Annual Income Tax Returns (BIR Forms No. 1700, 1701 and 1702-RT/EX/MX). The TRAIN Law provides that income tax returns shall consist of a maximum of only four pages in paper or electronic form. Pursuant to this and the updates in personal income tax rates, the BIR issued revised/new BIR Form No. 1700 (for individuals earning purely compensation income), BIR Form No. 1701A (for individuals earning income purely from business/profession under graduated income tax rates availing of Optional Standard Deduction or those who opted to avail of 8% flat income tax rate), and BIR Form No. 1702-EX and 1702-RT (for corporations, partnerships and non-individuals exempt from tax and subject to regular tax rate, respectively), which are all available manually. The said two- to four-page income tax returns are simpler than the four- to 12-page returns that taxpayers used to accomplish under the old rules.
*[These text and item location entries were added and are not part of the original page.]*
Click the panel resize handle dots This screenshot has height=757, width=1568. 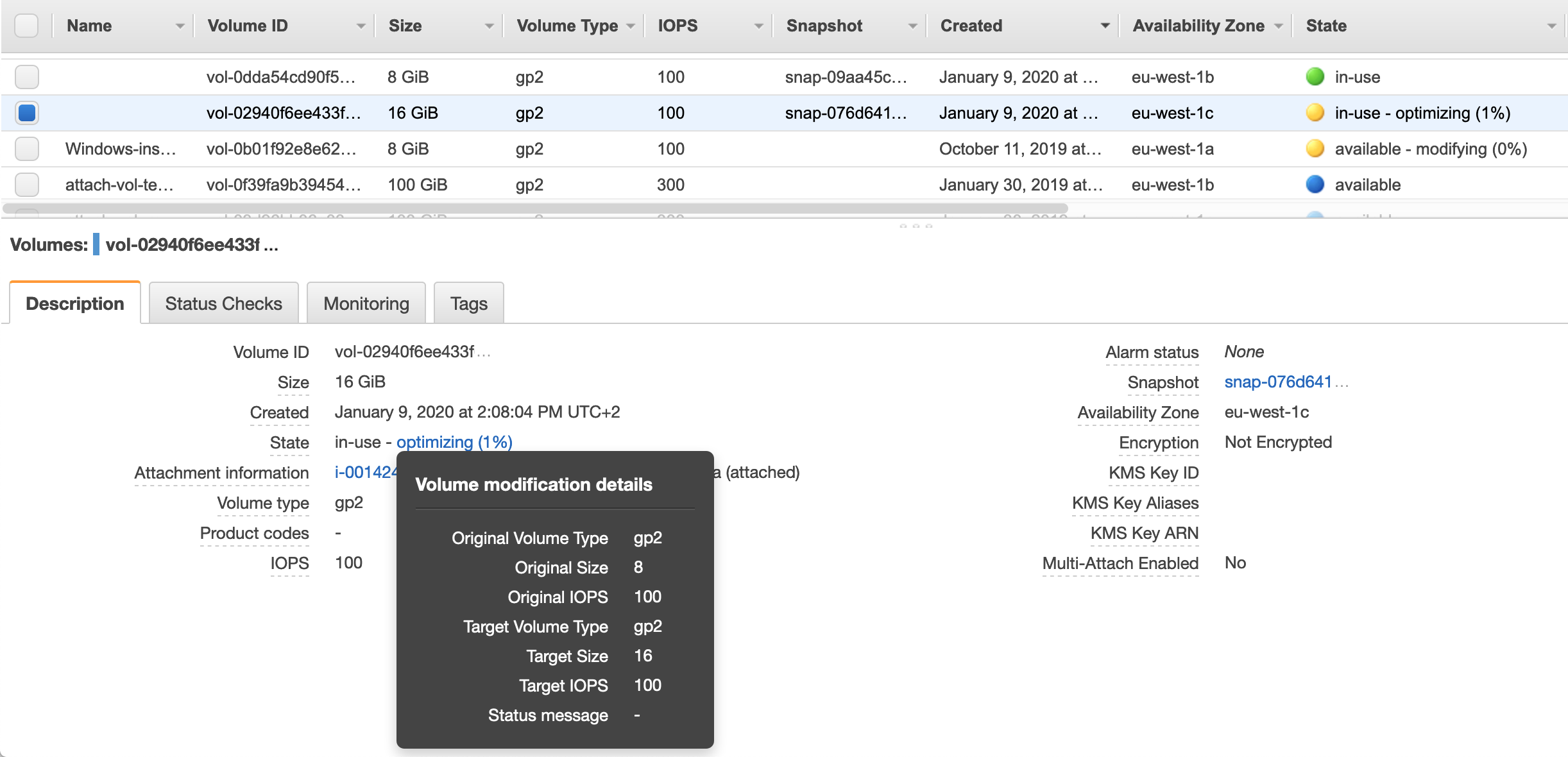(x=916, y=226)
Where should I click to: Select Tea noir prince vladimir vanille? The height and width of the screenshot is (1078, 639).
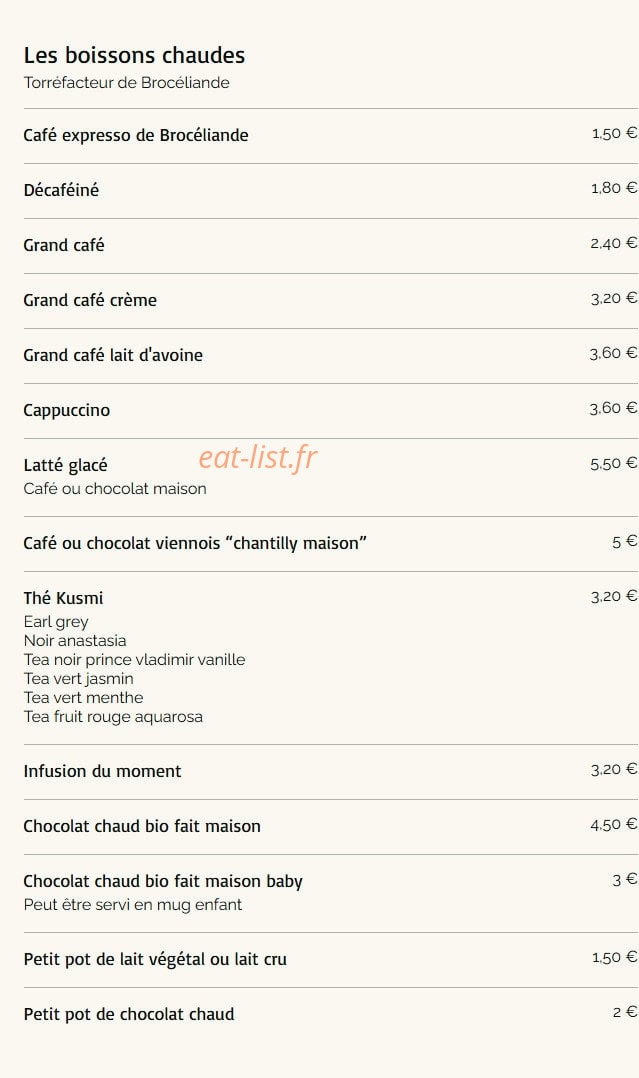(134, 659)
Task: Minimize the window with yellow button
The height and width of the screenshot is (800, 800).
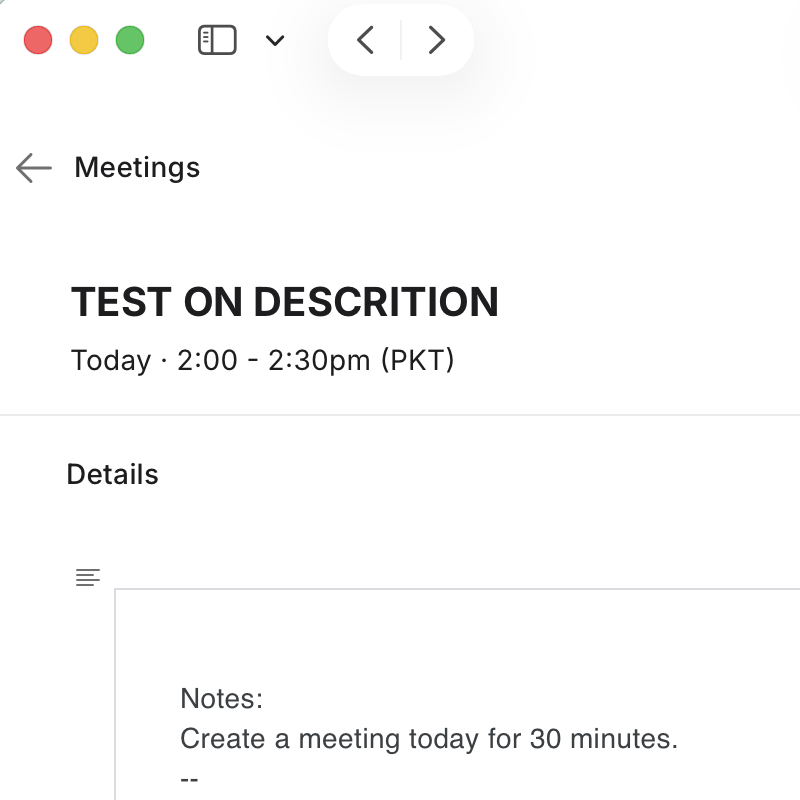Action: pos(84,41)
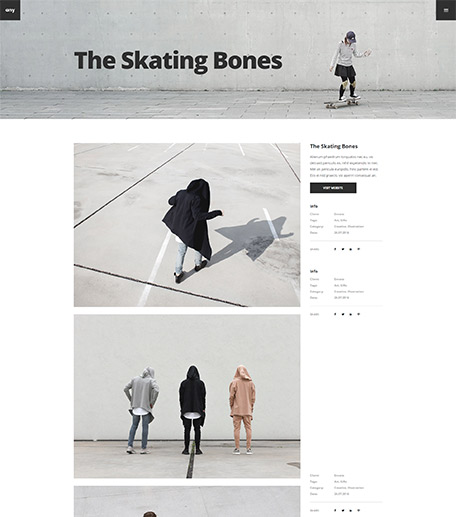Click fourth share icon in second Info block
456x517 pixels.
point(359,314)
Revised annual income tax returns for individuals availing of Itemized Deductions, mixed-income earners, and corporations and other non-individuals with income subject to multiple tax rates or subject to special tax rates are not yet available. Hopefully, the said tax returns, as well as electronic versions of all the income tax returns, will be available before the filing deadline on April 15.
The track being travelled by TRAIN may well be paved with good intentions, but it is not yet a smooth one. Until TRAIN reaches its full implementation, it pays to know the BIR’s issuances and advisories to avoid failed compliance and unnecessary stress. In all cases, it is best practice to keep copies of the tax returns filed and document the workaround procedures citing the relevant BIR issuances.
Good luck and let the tax filing season begin!
John Paulo D. Garcia is a senior of the Tax Advisory and Compliance Division of P&A Grant Thornton. P&A Grant Thornton is one of the leading audit, tax, advisory, and outsourcing services firms in the Philippines.